Het Hof stelt dat de weging van de Commissie – die in haar uitspraak memoreert dat er sprake is van “een bovenmodale echtscheidingsproblematiek” – is opgenomen in het reglement, “zodat onjuist is dat zij zich in dit opzicht daaraan niet heeft gehouden”. De grief faalt.
In een poging de zaak te redden, sturen Van Diepen Van der Kroef en Oomen daags voor de mondelinge behandeling van de zaak nog het omvangrijke dossier – 36 ordners – naar de Geschillencommissie.
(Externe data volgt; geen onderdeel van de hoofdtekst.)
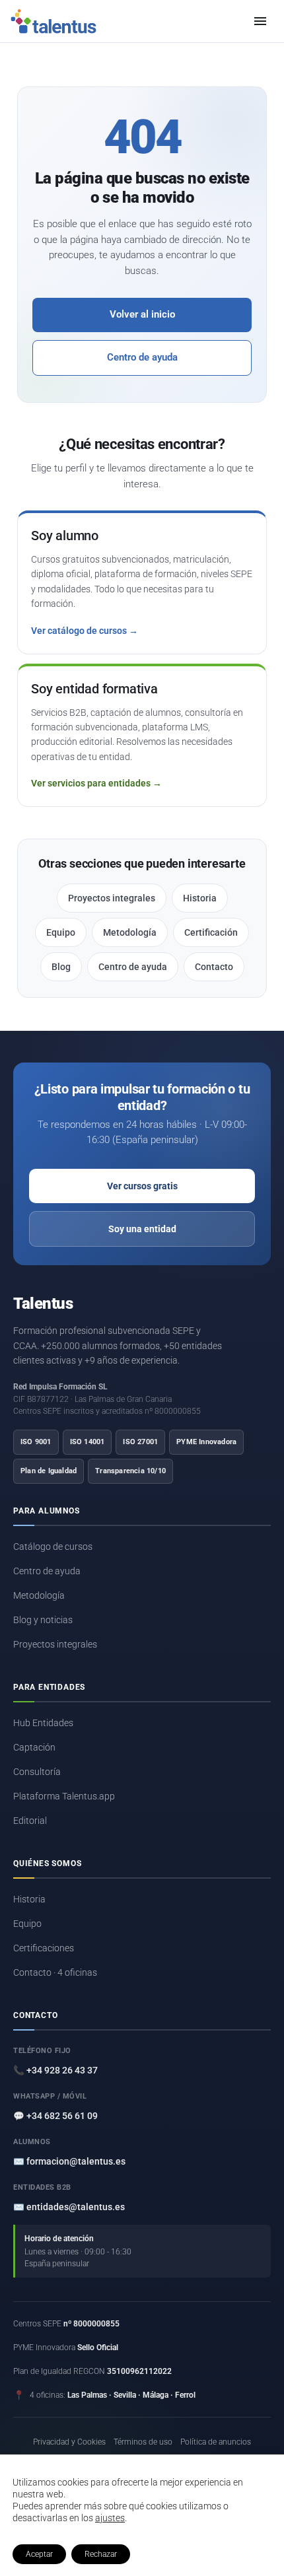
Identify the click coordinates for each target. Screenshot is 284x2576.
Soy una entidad (142, 1229)
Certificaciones (43, 1948)
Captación (34, 1747)
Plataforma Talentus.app (64, 1796)
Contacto (214, 966)
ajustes (110, 2518)
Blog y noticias (43, 1620)
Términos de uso (143, 2442)
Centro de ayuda (142, 357)
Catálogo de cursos (52, 1546)
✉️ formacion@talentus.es (69, 2161)
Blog (61, 966)
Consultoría (37, 1771)
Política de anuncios (215, 2442)
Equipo (60, 932)
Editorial (30, 1820)
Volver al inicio (142, 314)
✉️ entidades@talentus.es (69, 2207)
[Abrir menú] (260, 21)
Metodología (130, 932)
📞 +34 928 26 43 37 (55, 2070)
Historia (200, 898)
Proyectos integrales (111, 898)
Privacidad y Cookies (69, 2442)
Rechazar (101, 2554)
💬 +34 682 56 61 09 (55, 2115)
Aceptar (39, 2554)
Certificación (211, 932)
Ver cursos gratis (142, 1186)
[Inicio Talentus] (53, 21)
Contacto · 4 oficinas (55, 1972)
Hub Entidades (43, 1723)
De Commissie weigert die informatie nog mee te wegen in de beslissing, en dat is terecht, stelt het Hof. “Het thans door Van Diepen en Oomen onderstreepte belang van de betreffende dossiers is in tegenspraak met het door hen op een veel te laat tijdstip toezenden daarvan aan de Commissie.”
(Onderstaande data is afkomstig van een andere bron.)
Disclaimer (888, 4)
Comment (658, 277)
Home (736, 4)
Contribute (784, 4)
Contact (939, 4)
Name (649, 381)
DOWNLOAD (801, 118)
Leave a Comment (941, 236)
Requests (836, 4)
Reactie Van Diepen Van der Kroef
Anouk van der Veen, lid van het dagelijks bestuur van Van Diepen Van der Kroef is niet blij met de uitspraak van het Hof – en eerder de Geschillencommissie – en ze denkt dat dat voor heel veel advocaten geldt. “Wij hebben van tevoren een afspraak gemaakt met de cliënt, namelijk dat hij zou betalen als de echtscheiding was afgerond. Hij is tussendoor steeds op de hoogte gehouden van het aantal geschreven uren. Toen het op betalen aankwam, gaf hij niet thuis. Hij had veel eerder aan de bel kunnen trekken.”
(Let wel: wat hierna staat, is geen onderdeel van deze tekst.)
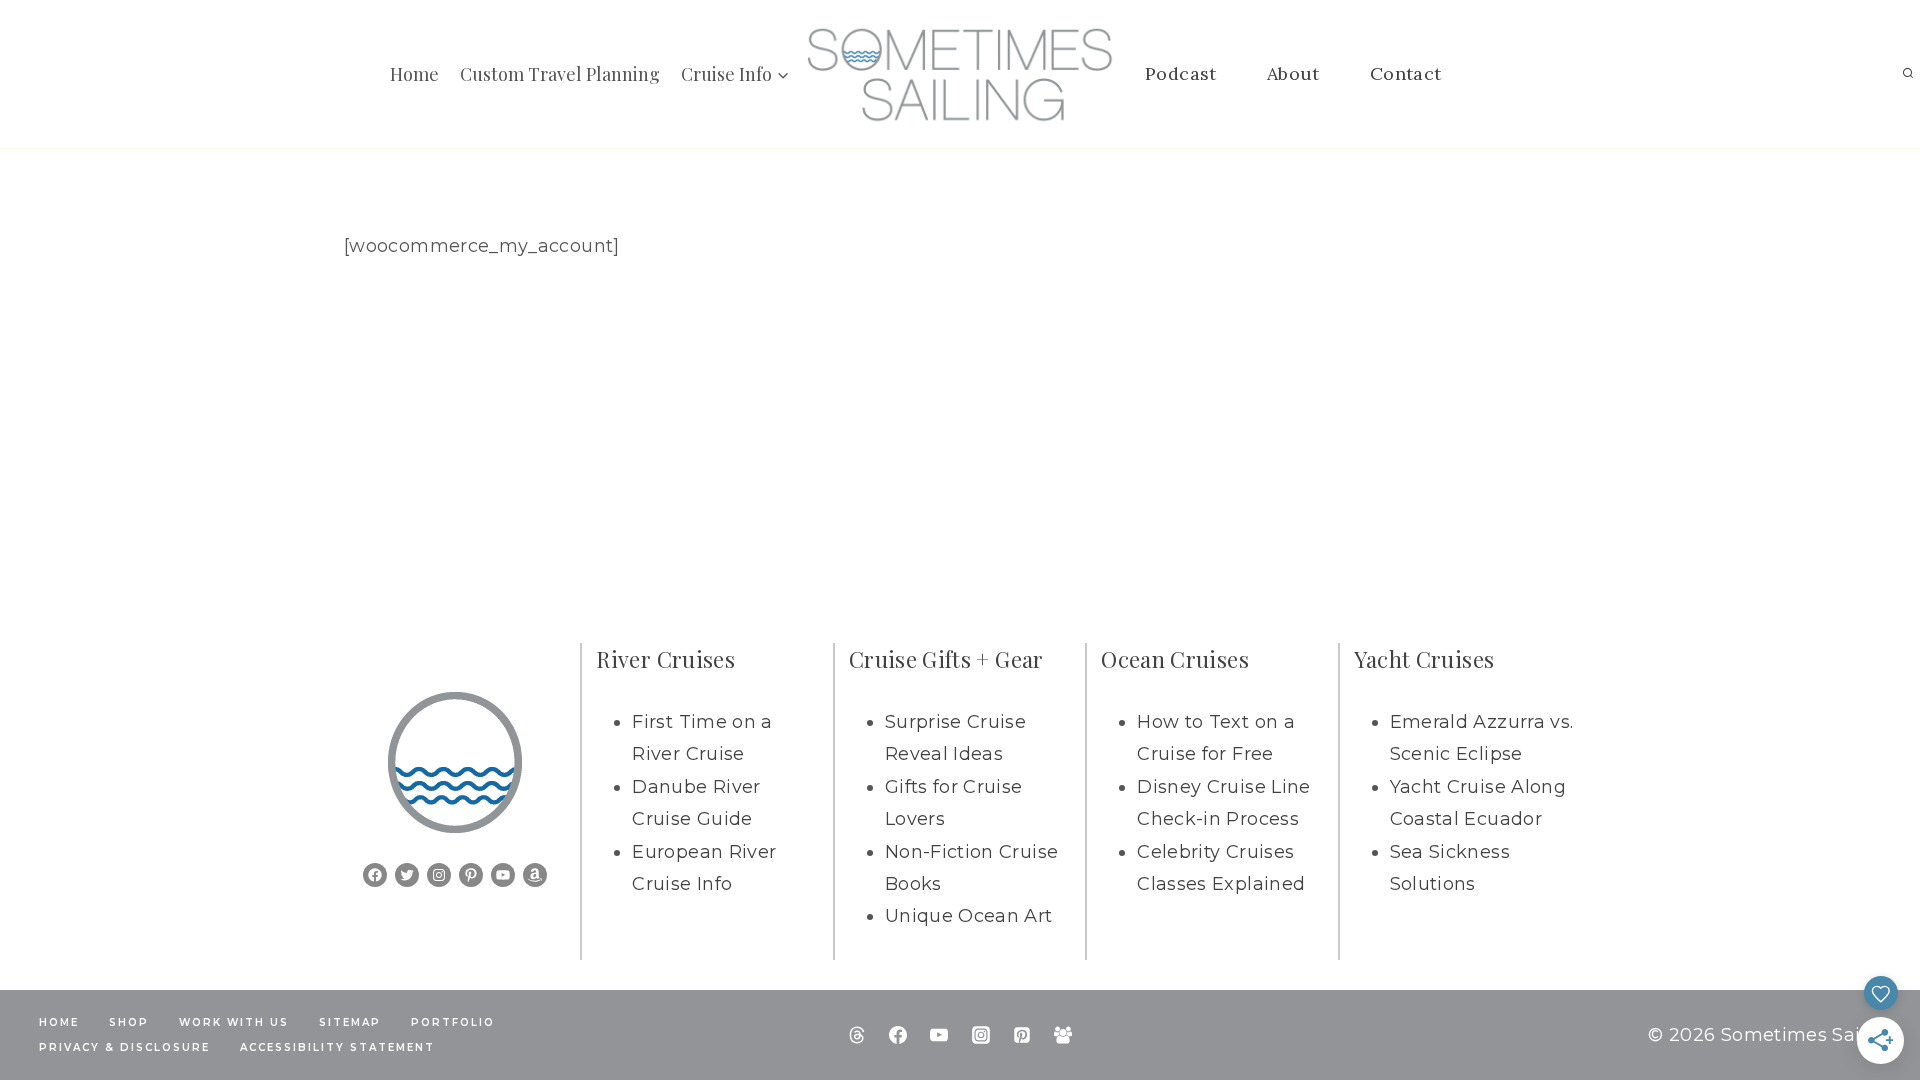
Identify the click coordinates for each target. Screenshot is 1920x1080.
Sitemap (350, 1022)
Volgens Van der Veen heeft de Geschillencommissie Advocatuur de declaraties bekeken zoals de Raad voor de Rechtsbijstand naar toevoegingen kijkt. “Ze hebben naar de zaak gekeken en gedacht: tegen dat bedrag zou het ongeveer moeten kunnen. De eerder gemaakte afspraak met de cliënt hebben ze eenvoudigweg opzij geschoven. Dit is een harde leerschool.”
Van der Veen stelt dat haar kantoor over het algemeen geen problemen heeft met de Geschillencommissie Advocatuur, maar dat er nu wel wordt bekeken of het nog wel slim is om zaken voor te financieren. De beslissing om in deze zaak als kantoor samen op te trekken met advocaat Oomen, is genomen op vestigingsniveau, aldus Van der Veen. Dat is Haarlem.
Reactie cliënt
Cliënt Rik Noorman reageert eerst terughoudend: “De uitspraak is zoals die is”. Even later geeft hij zijn visie op de zaak. “De eerste schatting was dat de echtscheiding ongeveer 15.000 tot 20.000 euro zou kosten. Dat werd meer, circa 38.000 euro. Dat was de stand van zaken in maart, en ik was op de hoogte. Toen werd ik opgenomen in het ziekenhuis, en daarna begon het. Je zit met je ex, de kinderen en je ligt aan de monitor, en toen begonnen ineens ook allerlei rekeningen binnen te stromen. Het is te schandalig voor woorden. Ik was al ontredderd, en dan gebeurt dat. Mijns inziens heeft de advocaat zorgplicht, en dat vertrouwen heeft hij beschaamd.”
Volgens Noorman is Van Diepen Van der Kroef als kantoor niet te vertrouwen. “Het is een kantoor dat op deze manier geld verdient. In mijn geval: ik belandde in het ziekenhuis, en toen wilden zij snel meer zekerheid en begonnen ze te incasseren.” Hij zegt dat hij een nieuwe advocaat in de arm heeft genomen, die de echtscheiding voor 17.000 euro heeft geregeld. All in.
Advocaat Oomen was niet bereikbaar voor commentaar.